Selection.

※ ※ ※

With NATO being a massive defensive alliance, every single nation who joins NATO is effectively removed from Russia's influence, because it cannot ever hope to match the sum of the parts. With a declining birth rate and limited industry, it also cannot hope to do so in the future. This means every country which joins NATO is not only removed from Russia's influence for the immediate future, but the foreseeable future as well.
'So what?' say most Westerners. 'They shouldn't be thinking about invading people anyway! Goddamn authoritarian Russkis, the more people out from under their boot, the better!'
If you take the perspective the West are the 'Good guys' and the concept of Russia ever using military force is unacceptable (as most liberal westerners will do), this is completely true and accurate. In Russia however, neither of these assumptions often hold true.
As far as Russia is concerned, the rest of the world is out to get it. The invasion of foreign forces to support the Whites in the civil war, followed by Hitler, followed by the Cold War mean that from the perspective of many Russians, the West is not this benign morally 'good' power, but rather a two faced entity that bites chunks off of whatever other powers exist whenever it gets the chance whilst congratulating itself on how righteous it is. China has a similar perspective, as do a number of other non-western countries.
And frankly, there is something to that. We've stopped marching armies around so much, but that's only because we've found economic and diplomatic pressure more effective and less expensive.
What this means for Russia is that every country which joins NATO is a further limitation on Russia's power and ability to influence affairs around it. This in turn raises the prospect that one day, every country around Russia would be part of NATO. And that terrifies Russia. It would make Russia an economically backward state with no ability to influence anything outside of its borders whatsoever.
What's more, that kind of cohesion would present a direct security risk. Right now, NATO isn't fagged about much, but what if some day it decides to tell Russia, 'Hey, stop making so many carbon emissions/building so many nukes/insert cause of choice here, or we'll cut you off from the world'? Russia would be powerless, because to cross that entity would destroy Russia economically (and possibly militarily). You can say, Ah, we'd never do that', but Russia doesn't think that for a second.

※ ※ ※

Dataset excerpt.

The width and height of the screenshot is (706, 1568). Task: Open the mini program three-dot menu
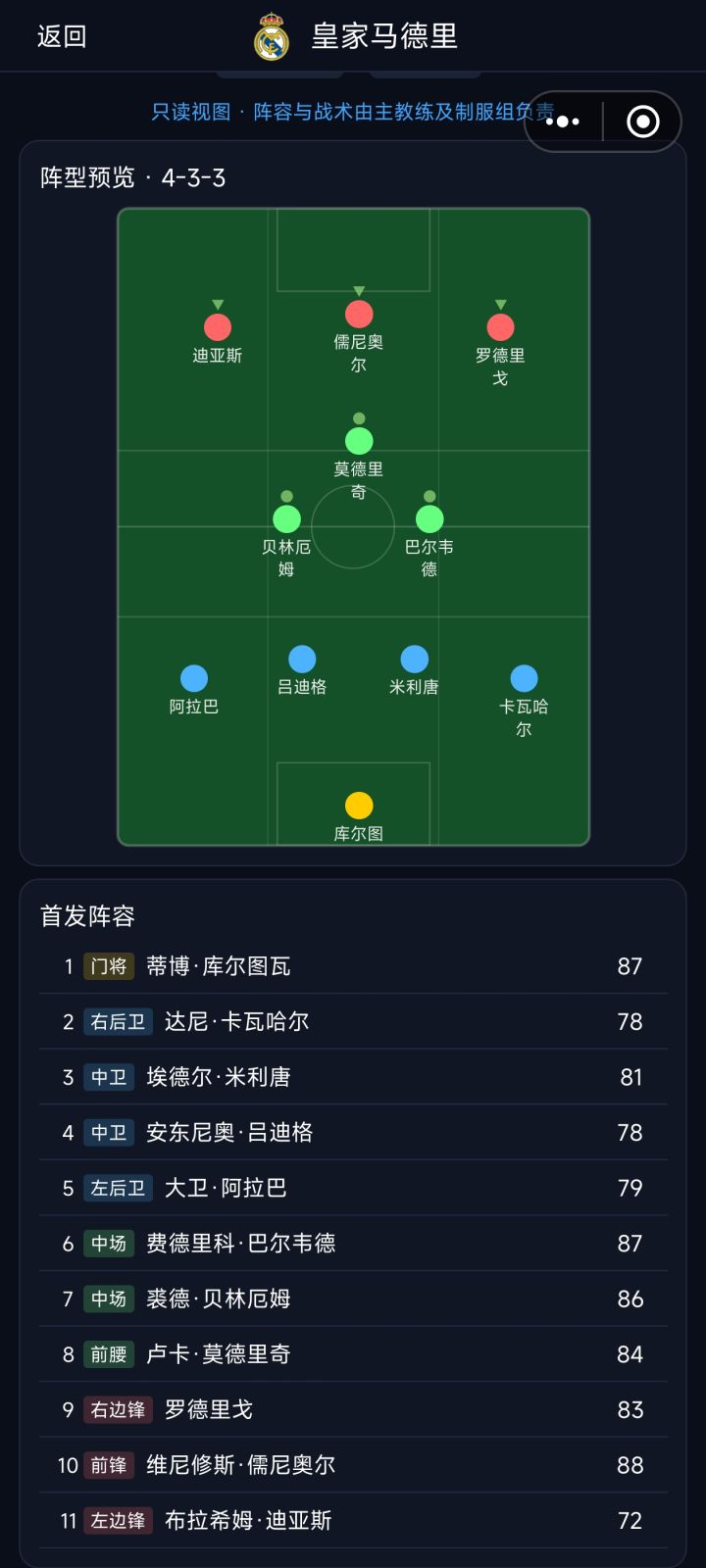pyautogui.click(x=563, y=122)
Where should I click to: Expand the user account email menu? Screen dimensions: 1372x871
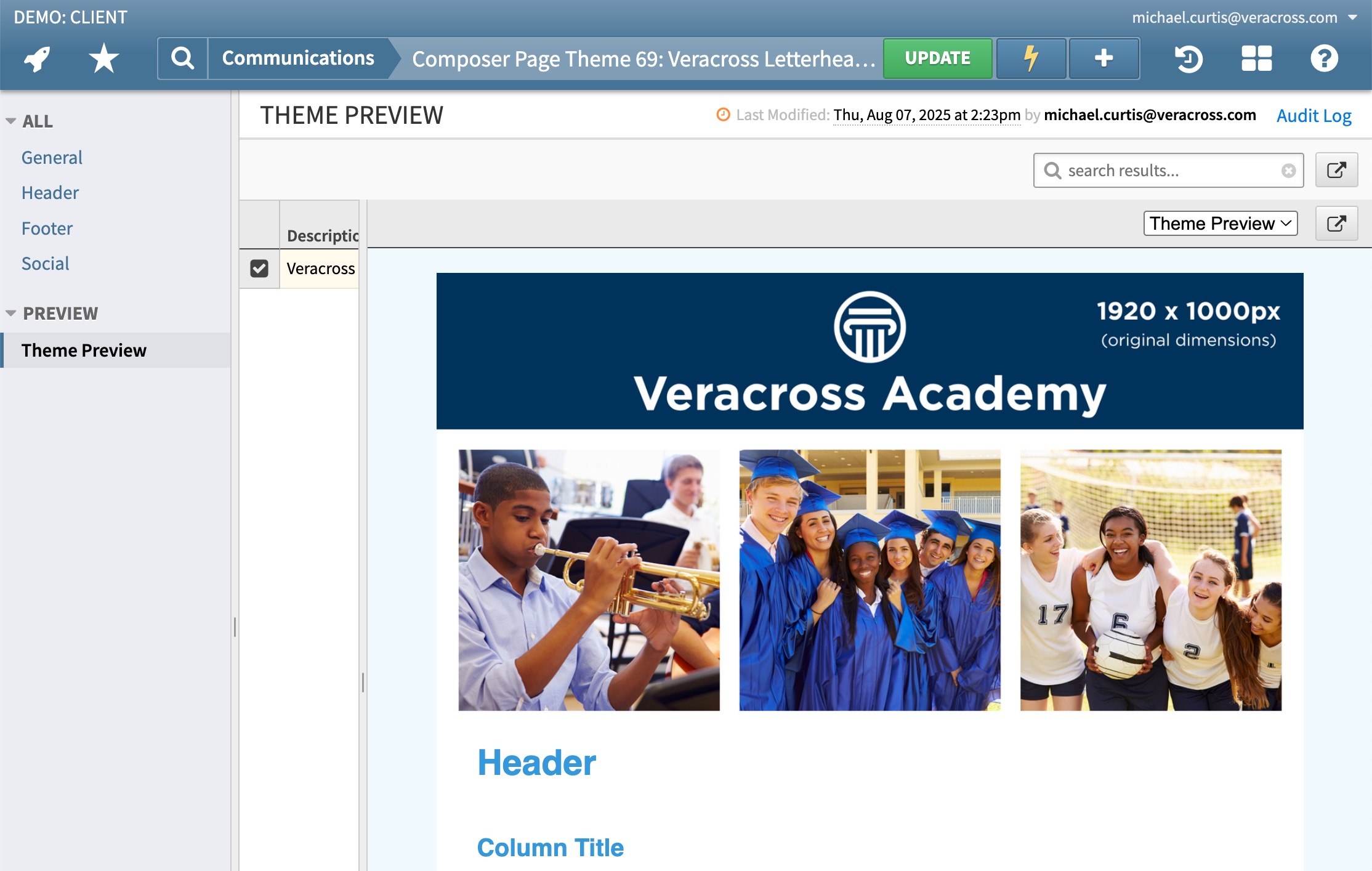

※ ※ ※

Tasks to carry out.
A) In the passage on Russia's view of NATO expansion, which three historical events shape many Russians' belief that the West is hostile?
B) Carry on the passage on Russia's view of NATO expansion, starting after its final sentence.

Task-by-task outputs.
A) The foreign invasion to support the Whites in the civil war, Hitler, and the Cold War.

B)
It also looks at all the people saying, 'How dare they invade Crimea/Georgia/whatever state it is this half-decade, what evil Russians' and the sanctions that ensue and says to itself, 'Hang on a minute. You guys were just in Iraq/Afghanistan/Libya for equally gakky self-interested reasons! We didn't try and screw over YOUR economies because of that! Why are you doing it to us?!' It just confirms the view that Russia is to be singled out for special persecution, feeding into the paranoia towards the West mentioned above. And again, there's more than a hint of truth about that.
I dislike Russia's government. I disapprove of their games in Crimea. But I'm also aware that we are not necessarily always the 'good guys' either. I personally think Russia is daft for trying to play the 20th century by the 19th century handbook, and it will screw them over in the end. But at the same time, I can comprehend precisely why they're still using that handbook, and I can't say it's entirely illogical.
In many ways, Russia is facing the exact same problem the US is facing: political inertia. Your line near the end "Russia is daft for trying to play the 20th century by the 19th century handbook," is particularly apt, because we're actually in the 21st century now. Russia has the capacity to become a truly great power again by reinventing itself (I'm not saying that would be easy: it would be hard, take time, and a lot of work, but it can be done), but it's stuck with leaders acting like it's still the 1980s, with no real eye to the future other than preserving their own immediate self interests. It's the same reason why the US is slowly sliding down the drain, because our own leaders are refusing to adapt to the modern world.
konst80hummel wrote: Well Chile comes to mind.. They elected a communist President and then CIA staged a coup and planted Pinochet... Know your facts please...
Guatemala, or at least that is what the CIA claimed when they orchestrated the overthrow of Arbenz and install their new ruler. Of course the benefit derived by the United Fruit Company was completely unrelated.
On the other hand, if it weren't for this action, a doctor called Ernesto Guevara may not have met a Cuban exile called Fidel Castro. So it would seem that history had the last laugh rather than the CIA.
Ketara wrote: I'd be more inclined to say that claiming 'no-one is required to agree with Russia's assessment' is a very good way of shutting down all discussion. Just because one is not required to agree with it does not mean that one should not comprehend it.
Listen to anything the Russian government has ever said about NATO, and it's kind of obvious what they think. The Russia outlook isn't that cryptic.
I'm not talking about just talking about Russia's perspective. I'm talking about propping it up as a straw man in regards to criticism of Russian foreign policy. Waning influence is a piss poor pretext for tearing a country apart, no matter who is doing the tearing. Placing the Russian perspective in a position of primacy isn't going to make that criticism go away. It's not even going to answer it. It's interesting, and enlightening, but at the end of the day the criticism remains. I think you're assuming a lack of comprehension when its more accurate to say the perspective was found unconvincing before Ukraine, and seems self-serving afterwards.
EDIT: I would also agree with Tannhauser42's assessment.
I've discussed the issue with Iron_Captain before with regards to threat many Russians believe NATO poses to the Motherland. From what I recall, it essentially boiled down to the fact that Russia has limited ways of exercising its influence in the world, the two primary means being energy reliance and military strength.With its energy exports flagging, and no means of force extension (aircraft carriers and suchlike) available, Russia is essentially limited to one means of influencing affairs outside of its borders.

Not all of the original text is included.